Mason Partners with Top Telescope Project to Create “Movie” of the Entire Sky
The stars aligned properly this month for Mason’s latest scientific partnership.
The Large Synoptic Survey Telescope (LSST), a research project that Mason recently signed on to, was listed by the National Academy of Sciences as one of the most important astronomical endeavors for the next decade.
The telescope, which researchers hope will be built and on-line by the end of the decade, will create a 10-year-long “movie” of the section of sky visible from its perch atop a mountain in Chile. It will survey the sky deeply every three days using its three-billion-pixel digital camera — the largest in the world — to probe astronomical mysteries, such as dark matter and dark energy, in order to map the dynamic, changing universe.

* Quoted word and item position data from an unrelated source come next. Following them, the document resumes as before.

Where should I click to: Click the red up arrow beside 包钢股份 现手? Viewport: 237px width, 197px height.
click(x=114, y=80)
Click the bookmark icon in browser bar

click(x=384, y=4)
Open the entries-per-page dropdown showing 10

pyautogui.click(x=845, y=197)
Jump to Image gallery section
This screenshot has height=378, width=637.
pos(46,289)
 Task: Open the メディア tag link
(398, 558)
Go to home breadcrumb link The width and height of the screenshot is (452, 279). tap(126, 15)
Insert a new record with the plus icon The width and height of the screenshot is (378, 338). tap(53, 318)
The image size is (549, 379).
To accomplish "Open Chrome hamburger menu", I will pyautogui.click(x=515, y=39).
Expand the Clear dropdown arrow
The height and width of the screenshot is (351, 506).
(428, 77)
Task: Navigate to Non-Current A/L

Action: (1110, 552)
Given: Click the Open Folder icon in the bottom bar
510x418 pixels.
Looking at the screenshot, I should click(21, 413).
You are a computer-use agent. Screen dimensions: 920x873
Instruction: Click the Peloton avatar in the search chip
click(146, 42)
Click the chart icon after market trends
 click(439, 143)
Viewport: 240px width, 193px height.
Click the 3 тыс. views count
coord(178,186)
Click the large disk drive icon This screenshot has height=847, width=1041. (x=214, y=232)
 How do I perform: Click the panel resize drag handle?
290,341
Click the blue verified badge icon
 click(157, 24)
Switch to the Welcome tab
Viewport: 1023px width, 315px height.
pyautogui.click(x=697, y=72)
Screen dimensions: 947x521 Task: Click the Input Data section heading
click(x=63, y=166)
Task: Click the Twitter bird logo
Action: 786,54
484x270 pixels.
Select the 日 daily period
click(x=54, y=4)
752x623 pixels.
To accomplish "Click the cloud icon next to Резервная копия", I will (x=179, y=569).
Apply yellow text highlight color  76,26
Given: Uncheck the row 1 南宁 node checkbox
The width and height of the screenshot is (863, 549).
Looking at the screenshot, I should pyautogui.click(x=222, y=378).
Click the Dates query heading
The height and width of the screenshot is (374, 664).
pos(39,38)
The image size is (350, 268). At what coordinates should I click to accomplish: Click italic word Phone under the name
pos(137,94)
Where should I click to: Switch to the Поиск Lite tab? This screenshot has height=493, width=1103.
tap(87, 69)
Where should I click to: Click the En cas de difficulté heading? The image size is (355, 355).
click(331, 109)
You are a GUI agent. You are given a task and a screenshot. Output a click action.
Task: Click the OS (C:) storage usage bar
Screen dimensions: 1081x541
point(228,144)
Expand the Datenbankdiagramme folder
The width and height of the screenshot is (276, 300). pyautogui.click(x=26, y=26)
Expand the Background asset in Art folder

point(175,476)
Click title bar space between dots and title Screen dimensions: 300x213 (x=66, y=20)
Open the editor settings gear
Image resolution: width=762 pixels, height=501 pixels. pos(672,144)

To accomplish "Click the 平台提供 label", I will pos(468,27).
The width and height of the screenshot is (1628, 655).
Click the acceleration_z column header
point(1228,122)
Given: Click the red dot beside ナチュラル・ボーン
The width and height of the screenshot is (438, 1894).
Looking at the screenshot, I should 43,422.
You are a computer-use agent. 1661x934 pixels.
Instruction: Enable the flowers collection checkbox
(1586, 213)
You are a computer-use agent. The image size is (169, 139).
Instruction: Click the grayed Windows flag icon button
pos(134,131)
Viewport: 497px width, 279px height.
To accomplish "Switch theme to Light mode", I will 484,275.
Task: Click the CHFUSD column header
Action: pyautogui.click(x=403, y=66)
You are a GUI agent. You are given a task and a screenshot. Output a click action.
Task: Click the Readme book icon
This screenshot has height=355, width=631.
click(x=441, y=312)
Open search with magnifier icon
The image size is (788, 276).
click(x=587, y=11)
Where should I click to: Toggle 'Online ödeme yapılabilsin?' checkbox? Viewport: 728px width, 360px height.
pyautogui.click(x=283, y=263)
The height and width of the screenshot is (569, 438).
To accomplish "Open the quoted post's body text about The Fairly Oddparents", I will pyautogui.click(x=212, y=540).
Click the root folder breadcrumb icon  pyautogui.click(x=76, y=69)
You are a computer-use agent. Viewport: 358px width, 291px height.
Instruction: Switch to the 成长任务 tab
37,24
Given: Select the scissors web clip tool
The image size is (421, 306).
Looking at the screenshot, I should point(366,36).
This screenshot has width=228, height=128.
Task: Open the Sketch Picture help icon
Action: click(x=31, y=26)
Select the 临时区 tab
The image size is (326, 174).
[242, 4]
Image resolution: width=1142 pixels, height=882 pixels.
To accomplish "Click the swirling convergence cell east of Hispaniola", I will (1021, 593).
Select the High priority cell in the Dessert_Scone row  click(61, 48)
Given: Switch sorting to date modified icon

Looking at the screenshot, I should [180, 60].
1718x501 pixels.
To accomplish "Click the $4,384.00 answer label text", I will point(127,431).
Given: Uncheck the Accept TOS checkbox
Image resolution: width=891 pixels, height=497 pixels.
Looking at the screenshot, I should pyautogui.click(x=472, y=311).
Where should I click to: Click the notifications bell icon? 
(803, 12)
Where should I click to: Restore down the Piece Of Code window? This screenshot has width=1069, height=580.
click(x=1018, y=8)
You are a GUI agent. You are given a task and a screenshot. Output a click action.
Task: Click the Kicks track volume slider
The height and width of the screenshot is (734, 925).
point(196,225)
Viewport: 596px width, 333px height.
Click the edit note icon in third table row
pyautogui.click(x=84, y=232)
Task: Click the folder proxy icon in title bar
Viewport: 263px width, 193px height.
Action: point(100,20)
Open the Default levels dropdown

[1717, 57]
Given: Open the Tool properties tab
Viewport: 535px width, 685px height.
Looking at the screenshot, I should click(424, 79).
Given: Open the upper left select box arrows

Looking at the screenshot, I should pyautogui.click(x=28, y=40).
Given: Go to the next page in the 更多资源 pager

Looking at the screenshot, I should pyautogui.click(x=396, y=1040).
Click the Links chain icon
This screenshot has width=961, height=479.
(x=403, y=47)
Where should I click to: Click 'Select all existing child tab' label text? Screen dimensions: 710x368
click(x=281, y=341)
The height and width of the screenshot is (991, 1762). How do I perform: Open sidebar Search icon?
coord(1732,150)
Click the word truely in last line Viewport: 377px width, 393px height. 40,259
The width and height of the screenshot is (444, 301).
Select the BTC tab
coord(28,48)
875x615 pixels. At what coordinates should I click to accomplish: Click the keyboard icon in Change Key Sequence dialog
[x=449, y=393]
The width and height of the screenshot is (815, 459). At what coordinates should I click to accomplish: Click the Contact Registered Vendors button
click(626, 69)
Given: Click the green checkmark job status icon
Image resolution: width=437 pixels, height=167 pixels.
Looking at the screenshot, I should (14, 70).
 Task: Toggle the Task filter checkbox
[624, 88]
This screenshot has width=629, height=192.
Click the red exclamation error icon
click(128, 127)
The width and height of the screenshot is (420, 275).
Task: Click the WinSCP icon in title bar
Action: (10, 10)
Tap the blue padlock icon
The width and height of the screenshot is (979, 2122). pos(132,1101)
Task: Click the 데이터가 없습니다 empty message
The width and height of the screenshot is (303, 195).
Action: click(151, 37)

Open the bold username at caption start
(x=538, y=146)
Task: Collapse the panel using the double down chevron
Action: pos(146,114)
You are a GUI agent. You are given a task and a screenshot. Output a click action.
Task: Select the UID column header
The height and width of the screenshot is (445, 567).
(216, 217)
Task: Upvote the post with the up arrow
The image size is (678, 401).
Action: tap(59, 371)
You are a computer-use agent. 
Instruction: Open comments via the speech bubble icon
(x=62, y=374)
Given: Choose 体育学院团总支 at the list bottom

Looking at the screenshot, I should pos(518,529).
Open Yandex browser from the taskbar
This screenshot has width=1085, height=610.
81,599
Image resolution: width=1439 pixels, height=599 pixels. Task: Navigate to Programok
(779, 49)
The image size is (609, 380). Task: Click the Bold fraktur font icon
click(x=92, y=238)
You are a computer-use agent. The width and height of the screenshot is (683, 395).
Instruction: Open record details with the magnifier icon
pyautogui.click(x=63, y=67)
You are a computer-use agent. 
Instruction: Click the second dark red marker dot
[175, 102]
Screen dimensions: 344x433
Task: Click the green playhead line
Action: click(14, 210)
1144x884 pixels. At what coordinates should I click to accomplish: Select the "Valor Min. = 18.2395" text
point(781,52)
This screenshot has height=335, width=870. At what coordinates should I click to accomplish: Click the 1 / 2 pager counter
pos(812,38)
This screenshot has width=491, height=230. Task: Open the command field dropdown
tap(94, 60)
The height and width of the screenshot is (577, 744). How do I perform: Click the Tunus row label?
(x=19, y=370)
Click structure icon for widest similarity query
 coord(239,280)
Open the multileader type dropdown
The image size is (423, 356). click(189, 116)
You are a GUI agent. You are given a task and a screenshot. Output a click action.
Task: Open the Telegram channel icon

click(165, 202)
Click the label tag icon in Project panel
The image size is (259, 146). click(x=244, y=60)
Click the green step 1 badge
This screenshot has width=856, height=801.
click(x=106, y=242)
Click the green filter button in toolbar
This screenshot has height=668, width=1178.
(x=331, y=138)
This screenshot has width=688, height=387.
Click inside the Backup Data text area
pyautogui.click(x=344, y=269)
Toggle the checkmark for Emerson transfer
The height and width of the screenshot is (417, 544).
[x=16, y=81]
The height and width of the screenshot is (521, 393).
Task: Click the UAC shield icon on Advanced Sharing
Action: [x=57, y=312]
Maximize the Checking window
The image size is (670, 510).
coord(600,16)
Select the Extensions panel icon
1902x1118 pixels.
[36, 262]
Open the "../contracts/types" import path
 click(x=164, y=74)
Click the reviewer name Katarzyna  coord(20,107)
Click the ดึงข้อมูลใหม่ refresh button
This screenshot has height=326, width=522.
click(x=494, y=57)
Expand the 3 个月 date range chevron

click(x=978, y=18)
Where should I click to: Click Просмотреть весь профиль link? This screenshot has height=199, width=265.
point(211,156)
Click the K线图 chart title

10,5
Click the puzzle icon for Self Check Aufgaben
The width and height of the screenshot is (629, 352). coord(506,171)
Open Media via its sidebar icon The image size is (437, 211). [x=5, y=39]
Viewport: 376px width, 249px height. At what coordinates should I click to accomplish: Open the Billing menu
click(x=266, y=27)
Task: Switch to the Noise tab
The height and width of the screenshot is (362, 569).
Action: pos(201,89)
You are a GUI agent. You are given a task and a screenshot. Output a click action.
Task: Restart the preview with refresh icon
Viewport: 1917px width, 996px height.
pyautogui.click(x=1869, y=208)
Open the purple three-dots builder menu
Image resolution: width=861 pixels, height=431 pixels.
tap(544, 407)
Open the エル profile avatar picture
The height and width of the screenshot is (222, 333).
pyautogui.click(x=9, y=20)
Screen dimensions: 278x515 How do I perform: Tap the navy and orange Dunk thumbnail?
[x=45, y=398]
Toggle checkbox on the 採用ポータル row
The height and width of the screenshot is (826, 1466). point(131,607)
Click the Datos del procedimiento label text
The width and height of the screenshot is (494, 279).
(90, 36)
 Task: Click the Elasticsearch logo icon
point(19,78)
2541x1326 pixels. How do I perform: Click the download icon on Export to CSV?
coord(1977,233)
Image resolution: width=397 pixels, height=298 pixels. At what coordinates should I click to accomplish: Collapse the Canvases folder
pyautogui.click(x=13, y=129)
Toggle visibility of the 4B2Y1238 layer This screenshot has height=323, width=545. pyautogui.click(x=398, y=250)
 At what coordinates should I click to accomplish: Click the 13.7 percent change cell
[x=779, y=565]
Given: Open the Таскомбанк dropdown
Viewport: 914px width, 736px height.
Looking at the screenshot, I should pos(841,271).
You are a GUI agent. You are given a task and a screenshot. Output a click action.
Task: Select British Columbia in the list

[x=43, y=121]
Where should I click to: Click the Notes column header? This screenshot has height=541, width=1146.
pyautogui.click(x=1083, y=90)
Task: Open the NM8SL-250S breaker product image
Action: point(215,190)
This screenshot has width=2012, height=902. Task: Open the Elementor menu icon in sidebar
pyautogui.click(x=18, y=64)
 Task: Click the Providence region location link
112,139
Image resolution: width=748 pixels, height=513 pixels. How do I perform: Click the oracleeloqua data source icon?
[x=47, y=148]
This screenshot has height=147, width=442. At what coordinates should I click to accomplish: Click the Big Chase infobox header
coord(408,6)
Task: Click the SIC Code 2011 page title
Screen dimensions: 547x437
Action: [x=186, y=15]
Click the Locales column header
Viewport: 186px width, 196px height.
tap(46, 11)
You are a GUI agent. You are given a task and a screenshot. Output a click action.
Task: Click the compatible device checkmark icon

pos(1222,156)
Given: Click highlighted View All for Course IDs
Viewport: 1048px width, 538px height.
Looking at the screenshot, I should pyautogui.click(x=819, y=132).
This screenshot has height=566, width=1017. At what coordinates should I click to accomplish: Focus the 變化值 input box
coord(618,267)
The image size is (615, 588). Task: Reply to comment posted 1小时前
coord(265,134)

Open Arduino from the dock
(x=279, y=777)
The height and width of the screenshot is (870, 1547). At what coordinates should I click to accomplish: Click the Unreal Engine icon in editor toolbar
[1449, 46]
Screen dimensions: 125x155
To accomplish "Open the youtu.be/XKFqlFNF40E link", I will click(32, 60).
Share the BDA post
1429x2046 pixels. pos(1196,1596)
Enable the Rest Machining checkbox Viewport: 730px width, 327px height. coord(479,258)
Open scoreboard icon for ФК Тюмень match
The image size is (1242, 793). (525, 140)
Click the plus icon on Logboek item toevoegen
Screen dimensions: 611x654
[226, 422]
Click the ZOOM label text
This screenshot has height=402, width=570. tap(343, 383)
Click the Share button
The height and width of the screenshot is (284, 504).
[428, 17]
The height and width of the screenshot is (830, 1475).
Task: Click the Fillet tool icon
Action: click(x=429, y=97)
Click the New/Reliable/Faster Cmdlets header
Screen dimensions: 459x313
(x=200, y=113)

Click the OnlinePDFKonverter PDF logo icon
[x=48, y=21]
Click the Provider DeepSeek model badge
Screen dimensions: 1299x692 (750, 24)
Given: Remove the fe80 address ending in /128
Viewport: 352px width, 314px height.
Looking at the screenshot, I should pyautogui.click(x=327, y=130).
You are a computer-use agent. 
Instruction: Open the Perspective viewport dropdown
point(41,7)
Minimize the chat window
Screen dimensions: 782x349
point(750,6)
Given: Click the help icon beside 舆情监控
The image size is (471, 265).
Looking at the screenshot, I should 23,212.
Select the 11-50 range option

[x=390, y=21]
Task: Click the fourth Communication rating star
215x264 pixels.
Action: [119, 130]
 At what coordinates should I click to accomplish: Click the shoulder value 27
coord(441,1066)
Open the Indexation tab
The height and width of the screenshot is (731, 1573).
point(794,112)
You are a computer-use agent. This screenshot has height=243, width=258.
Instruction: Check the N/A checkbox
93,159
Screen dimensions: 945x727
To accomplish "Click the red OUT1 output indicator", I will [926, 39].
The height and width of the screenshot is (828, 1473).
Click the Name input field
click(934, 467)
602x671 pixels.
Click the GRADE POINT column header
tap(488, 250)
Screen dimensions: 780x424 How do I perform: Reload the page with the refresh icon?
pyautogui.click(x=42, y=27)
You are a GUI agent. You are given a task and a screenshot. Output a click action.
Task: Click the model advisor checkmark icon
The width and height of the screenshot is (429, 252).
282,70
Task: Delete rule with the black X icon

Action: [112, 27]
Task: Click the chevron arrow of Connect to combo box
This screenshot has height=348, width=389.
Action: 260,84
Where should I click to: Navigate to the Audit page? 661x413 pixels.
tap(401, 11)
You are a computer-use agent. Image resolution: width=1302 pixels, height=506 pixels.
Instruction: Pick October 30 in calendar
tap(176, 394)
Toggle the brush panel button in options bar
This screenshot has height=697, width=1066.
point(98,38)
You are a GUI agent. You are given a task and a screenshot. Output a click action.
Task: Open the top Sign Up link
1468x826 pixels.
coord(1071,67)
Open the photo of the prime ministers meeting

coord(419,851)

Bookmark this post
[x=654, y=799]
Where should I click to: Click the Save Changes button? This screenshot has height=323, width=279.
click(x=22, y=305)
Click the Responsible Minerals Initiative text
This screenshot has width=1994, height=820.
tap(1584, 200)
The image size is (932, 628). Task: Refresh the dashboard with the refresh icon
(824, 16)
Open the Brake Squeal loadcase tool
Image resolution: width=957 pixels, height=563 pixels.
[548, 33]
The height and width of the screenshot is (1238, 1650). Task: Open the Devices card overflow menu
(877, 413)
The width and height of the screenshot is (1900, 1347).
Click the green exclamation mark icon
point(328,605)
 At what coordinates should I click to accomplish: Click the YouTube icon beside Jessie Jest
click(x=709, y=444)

It will also be able to track the faintest objects in the universe, such as the millions of small asteroids in our solar system, supernovae in the most distant galaxies and any other objects that change their brightness or position in the sky.
Mason’s role in the LSST project will involve designing the data-mining techniques that will sift through the massive amounts of data gathered and analyzed by the telescope, which amounts to 30 terabytes of information every night. Kirk Borne, associate professor of astrophysics and computational sciences at Mason, will be the liaison for the project and serve on the LSST board of advisors.
Mason professors in various disciplines such as astronomy and physics, computational sciences and science education — some already doing LSST-related research — will contribute to and benefit from this partnership.
Borne is also leading a nationwide scientific collaboration group that will conduct data science research with the LSST data repository, which will be one of the largest scientific databases ever assembled. The LSST data archive will consist of nearly 100 petabytes of data, roughly equivalent to 100 times all of the words printed in all of the books in all of the libraries in the world, Borne says.
“The LSST project team will provide open, public access to all of these data — it will be the telescope for everyone,” says Borne. “The scientific knowledge discovery potential of the LSST database is staggering, and the data-mining techniques developed by our Mason scientists will enable countless new astronomical discoveries.”
Another major component of the LSST project will be its far-reaching educational initiatives. Researchers at Mason will work closely with LSST on developing projects, online activities and media-rich experiences devoted to educating the general public about the telescope and its scientific activities. With projects already in place at Mason such as the Galaxy Zoo, which invites “citizen scientists” to contribute in real science research, Mason is poised to make a serious contribution to changing the way people learn and engage with science.
“People love the prospect of doing real science and being a valuable part of data collecting,” says Borne. “Perhaps some student doing a science fair project or an interested citizen using a smart phone application will help us to find the next big thing in astronomy.”